My colleagues and I first designed a survey to understand teachers' needs for online teaching. We then provided common and individualized support. Since February 2020, I have also participated in the preparation and video-recordings of the Shanghai High School Physics Air Classroom in Shanghai. Online teaching did not simply mean moving "offline teaching" online – it has its own characteristics in the restructuring of teaching, re-organizing contents, and re-capturing students' attention. For us, it was a completely new challenge and exploration.”

Also from Shanghai, Jiaxiang Shi, another Teaching Research Officer at district level, says the middle-tier has played a key role in bridging teachers, schools, administrators throughout the crisis.

"I need to go down to the grassroots level and meet teachers on the frontline, to collect their opinions, to understand their needs, and to advise school administrators to adjust or improve school teaching and learning policies."
- Jiaxiang Shi, Teaching Research Officer, Shanghai, China.

"During COVID-19, I suggested to the schools in my district to organize efficient teacher learning on user-friendly online teaching technology. I frequently organized online meetings and online teacher development sessions to collect teachers’ feedback and questions, such as whether the teachers should answer the students' questions in time and how to improve efficiency of students' homework tutoring in an interactive way.”

Prioritizing the well-being of school leaders in Wales 

From Wales, Ian Gerrard, the Head Teacher at Ysgol Aberconwy and Associate of the National Academy of Educational Leadership, shares his experience in ensuring that policy-making reflects the realities of teaching and learning during COVID-19. 

Ian Gerrard, the Head Teacher at Ysgol Aberconwy, and Associate of the National Academy of Educational Leadership in Wales.

“COVID-19 has clearly had an impact on the well-being of Head Teachers and Senior Leaders in schools.  As an associate of the National Academy for Educational Leadership in Wales, I have been actively involved in gauging how school leaders are faring and asking them to help us to reflect on their role through the design and analysis of a national well-being survey.

"We wanted to know how teachers were feeling and how we could help them."
-Ian Gerrard, the Head Teacher at Ysgol Aberconwy and Associate of the National Academy of Educational Leadership, in Wales.

The subsequent report has given real insight into the challenges they face – indicating that workload has the greatest impact on school leaders’ well-being.

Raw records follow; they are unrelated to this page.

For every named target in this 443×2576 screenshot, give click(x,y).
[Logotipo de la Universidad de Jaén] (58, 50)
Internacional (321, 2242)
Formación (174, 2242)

The report also explores what well-being means to school leaders and where they get support from. We also wanted to identify what can be done to support school leaders during the crisis and beyond and to this end the report has started to impact the thinking of policy-makers and other middle-tier organizations. It is clear that a lot of policy-makers are now putting well-being front and centre in their decision-making.”